Esta tarde, en el barrio de Les Linandes, ha pasado una mujer en una camilla transportada por dos bomberos. Estaba incorporada, casi sentada, tranquila, tenía el pelo gris, entre cincuenta y sesenta años. Una manta le cubría las piernas y la mitad del cuerpo. Una niña le ha dicho a otra: «Había sangre en su sábana». Pero no había ninguna sábana sobre la mujer. Ha cruzado así la plaza peatonal de Les Linandes, como una reina en medio de la gente que iba a hacer la compra a Franprix, de los niños que jugaban, hasta llegar al coche de los bomberos, en el parking. Eran las cinco y media, hacía un día luminoso y frío. Desde lo alto de un edificio que bordea la plaza, una voz ha gritado: «¡Rachid! Rachid!». He metido la compra en el maletero del coche. El carrista estaba apoyado en la pared del pasaje que conduce del parking a la plaza. Llevaba una americana azul y el mismo pantalón gris de siempre sobre unos zapatones. Tiene una mirada terrible. Se ha acercado a recoger mi carrito cuando yo ya casi había salido del parking. Para volver a casa, he tomado la vía que bordea la zanja abierta para la prolongación del RER. Tenía la impresión de subir hacia el sol, que se ponía tras las barras entrecruzadas de los pilares que descienden hacia el centro de la Ciudad Nueva.
En el tren en dirección a la Gare Saint-Lazare, en París, una anciana se ha sentado en un sitio junto al pasillo, habla con un muchacho —tal vez su nieto—, que se ha quedado de pie: «Marcharte, marcharte, ¿no estás bien donde estás? Piedra que rueda no cría musgo». Él tiene las manos en los bolsillos, no contesta. Luego: «Cuando viajas ves a gente». La anciana se echa a reír: «¡Verás guapos y feos, como en todas partes!». Su rostro permanece radiante mientras mira al frente, deja de hablar. El chico no sonríe y se mira los zapatos, apoyado en la pared del vagón. Frente a ellos, una bella mujer negra lee una novela de la colección «Harlequin», Una sombra planea sobre la felicidad.

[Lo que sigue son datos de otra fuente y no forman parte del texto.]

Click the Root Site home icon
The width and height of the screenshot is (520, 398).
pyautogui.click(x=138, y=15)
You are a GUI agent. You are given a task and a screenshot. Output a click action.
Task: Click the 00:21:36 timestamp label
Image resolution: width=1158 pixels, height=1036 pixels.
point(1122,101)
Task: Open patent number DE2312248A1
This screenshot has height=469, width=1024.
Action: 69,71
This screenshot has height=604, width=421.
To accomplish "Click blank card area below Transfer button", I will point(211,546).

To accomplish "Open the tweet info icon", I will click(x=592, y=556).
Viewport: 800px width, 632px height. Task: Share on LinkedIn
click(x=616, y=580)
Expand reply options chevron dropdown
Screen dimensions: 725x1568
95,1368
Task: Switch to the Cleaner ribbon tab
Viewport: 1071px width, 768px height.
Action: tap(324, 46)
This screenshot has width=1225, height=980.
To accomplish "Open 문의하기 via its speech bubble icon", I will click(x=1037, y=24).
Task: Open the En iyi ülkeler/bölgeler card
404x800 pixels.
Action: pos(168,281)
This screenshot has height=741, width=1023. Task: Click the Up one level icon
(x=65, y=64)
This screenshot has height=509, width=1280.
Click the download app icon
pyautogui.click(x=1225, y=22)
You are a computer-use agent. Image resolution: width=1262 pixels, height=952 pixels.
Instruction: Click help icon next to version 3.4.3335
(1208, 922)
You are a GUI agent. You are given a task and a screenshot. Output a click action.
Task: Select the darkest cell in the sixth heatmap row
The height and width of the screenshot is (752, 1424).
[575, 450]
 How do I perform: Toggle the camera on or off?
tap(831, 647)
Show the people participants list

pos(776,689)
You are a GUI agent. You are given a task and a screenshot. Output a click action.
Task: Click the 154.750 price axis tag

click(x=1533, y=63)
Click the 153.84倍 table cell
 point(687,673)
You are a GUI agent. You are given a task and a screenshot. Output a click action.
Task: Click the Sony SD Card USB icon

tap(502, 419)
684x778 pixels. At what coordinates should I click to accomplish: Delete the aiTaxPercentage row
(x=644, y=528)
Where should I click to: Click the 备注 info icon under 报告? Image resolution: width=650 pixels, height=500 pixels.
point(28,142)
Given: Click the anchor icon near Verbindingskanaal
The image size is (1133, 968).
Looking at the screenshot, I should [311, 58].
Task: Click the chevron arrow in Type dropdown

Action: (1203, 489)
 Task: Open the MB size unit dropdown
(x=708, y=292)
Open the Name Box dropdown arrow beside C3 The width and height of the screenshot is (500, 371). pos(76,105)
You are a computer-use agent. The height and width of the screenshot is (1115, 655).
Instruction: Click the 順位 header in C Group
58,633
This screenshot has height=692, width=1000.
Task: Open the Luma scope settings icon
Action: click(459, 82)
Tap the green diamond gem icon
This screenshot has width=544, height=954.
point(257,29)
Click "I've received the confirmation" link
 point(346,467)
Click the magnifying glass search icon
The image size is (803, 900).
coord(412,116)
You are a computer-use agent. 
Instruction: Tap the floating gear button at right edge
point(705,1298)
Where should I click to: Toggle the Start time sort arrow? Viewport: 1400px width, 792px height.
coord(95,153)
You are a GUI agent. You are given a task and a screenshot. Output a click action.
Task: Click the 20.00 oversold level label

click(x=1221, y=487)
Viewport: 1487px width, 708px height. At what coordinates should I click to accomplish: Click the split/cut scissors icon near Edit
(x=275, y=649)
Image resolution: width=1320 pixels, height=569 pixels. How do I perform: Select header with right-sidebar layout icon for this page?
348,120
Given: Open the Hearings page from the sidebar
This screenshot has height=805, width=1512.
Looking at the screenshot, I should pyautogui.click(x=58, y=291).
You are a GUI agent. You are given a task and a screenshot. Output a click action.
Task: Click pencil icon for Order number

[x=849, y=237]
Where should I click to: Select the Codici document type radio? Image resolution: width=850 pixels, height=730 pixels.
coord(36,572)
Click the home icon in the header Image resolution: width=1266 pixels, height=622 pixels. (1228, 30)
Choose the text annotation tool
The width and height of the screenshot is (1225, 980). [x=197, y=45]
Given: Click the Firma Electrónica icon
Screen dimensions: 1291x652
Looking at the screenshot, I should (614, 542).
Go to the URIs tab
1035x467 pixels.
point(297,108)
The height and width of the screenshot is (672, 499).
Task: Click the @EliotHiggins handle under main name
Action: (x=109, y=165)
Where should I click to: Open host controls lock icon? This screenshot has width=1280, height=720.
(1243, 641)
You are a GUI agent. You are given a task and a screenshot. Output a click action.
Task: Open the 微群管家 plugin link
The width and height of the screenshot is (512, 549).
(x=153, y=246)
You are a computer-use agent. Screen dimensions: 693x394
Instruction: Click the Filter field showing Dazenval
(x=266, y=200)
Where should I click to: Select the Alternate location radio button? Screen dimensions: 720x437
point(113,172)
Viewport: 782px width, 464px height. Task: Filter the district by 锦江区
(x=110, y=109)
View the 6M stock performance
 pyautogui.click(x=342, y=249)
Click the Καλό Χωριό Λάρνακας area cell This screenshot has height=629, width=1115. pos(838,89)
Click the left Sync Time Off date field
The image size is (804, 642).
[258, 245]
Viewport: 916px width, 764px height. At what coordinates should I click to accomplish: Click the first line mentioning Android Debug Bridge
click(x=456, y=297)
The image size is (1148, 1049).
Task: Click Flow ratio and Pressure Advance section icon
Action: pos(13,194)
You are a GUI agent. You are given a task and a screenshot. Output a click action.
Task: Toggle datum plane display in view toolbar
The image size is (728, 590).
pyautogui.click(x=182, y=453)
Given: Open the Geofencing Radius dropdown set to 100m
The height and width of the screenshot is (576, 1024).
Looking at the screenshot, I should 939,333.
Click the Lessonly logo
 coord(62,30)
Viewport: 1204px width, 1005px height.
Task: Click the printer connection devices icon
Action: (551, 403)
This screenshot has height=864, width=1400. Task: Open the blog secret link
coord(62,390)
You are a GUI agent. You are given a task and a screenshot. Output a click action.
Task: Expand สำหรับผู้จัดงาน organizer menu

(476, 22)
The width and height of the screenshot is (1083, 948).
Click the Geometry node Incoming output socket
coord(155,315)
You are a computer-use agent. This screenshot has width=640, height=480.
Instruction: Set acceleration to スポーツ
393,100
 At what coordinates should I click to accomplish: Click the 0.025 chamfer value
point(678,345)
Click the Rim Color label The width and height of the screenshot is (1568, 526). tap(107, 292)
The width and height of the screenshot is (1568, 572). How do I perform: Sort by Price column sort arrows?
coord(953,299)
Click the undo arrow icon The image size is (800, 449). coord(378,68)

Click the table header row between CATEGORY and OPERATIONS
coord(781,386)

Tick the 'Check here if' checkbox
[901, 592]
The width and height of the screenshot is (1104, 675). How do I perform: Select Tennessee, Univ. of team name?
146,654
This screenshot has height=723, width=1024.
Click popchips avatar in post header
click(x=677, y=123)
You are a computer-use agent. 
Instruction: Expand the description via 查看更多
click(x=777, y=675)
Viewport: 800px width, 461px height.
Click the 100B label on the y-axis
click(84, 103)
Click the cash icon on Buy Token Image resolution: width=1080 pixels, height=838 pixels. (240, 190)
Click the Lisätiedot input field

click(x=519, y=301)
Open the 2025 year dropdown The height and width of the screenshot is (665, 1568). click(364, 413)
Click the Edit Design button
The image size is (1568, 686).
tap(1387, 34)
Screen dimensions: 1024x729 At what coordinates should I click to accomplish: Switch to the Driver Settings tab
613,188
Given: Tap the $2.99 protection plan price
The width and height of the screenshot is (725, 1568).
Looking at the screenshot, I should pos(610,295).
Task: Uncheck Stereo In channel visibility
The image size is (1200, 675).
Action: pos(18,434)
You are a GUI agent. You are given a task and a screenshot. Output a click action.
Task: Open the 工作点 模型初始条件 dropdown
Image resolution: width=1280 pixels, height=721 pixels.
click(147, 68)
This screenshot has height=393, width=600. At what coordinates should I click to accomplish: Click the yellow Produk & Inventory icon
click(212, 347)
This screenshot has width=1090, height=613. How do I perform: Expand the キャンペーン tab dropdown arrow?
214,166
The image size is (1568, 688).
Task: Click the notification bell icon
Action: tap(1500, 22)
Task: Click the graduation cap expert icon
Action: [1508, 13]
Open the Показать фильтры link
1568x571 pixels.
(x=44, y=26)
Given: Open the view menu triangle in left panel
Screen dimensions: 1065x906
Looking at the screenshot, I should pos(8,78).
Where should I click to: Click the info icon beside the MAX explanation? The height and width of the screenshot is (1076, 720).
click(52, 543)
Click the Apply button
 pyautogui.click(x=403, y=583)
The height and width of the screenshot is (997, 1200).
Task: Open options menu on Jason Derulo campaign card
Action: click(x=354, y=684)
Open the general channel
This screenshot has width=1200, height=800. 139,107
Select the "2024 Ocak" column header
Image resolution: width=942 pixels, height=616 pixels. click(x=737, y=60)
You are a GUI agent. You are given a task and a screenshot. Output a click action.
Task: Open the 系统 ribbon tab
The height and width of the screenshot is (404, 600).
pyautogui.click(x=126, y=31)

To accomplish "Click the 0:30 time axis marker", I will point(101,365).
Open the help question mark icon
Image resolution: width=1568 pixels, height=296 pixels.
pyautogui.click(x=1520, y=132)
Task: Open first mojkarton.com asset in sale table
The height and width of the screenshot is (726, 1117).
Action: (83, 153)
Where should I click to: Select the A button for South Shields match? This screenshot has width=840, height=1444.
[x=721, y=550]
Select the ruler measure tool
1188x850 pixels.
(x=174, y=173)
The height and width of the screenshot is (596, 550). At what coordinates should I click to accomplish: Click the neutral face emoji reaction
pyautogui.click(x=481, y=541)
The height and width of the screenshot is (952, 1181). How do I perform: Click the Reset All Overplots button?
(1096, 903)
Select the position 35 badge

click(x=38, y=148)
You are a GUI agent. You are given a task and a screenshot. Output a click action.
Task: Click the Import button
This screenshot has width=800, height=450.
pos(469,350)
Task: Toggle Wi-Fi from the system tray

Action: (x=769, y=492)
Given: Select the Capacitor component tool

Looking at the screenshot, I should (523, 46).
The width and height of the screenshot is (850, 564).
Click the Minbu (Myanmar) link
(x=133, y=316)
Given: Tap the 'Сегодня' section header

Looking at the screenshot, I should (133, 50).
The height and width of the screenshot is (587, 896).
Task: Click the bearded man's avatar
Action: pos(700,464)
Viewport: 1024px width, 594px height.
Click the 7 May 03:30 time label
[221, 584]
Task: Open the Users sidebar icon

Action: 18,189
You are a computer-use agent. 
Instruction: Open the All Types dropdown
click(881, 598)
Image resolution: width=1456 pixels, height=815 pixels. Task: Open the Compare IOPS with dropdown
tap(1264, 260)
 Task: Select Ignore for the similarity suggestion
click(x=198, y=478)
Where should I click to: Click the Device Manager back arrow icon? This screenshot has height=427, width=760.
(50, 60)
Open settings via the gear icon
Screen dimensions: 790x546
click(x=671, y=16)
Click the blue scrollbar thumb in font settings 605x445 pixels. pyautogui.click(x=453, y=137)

El sábado por la mañana, en el Super-M del centro comercial de Les Trois Fontaines, una mujer avanza a grandes zancadas entre los pasillos de la sección «Menaje» con un cepillo de escoba en las manos. Habla consigo misma con aire trágico: «¿Dónde se han metido? Es difícil ir de compras en grupo».
Multitud silenciosa en las cajas. Un árabe no deja de mirar el interior de su carrito, las pocas cosas que yacen en el fondo. Satisfacción por haber conseguido enseguida lo que quería, o miedo a «llevar más de lo que puede pagar», o ambas cosas. Una mujer de unos cincuenta años, con abrigo marrón, arroja bruscamente sus paquetes a la cinta, los recoge también bruscamente una vez facturados y los echa de nuevo en el carrito. Deja que la cajera rellene su cheque y luego firma lentamente.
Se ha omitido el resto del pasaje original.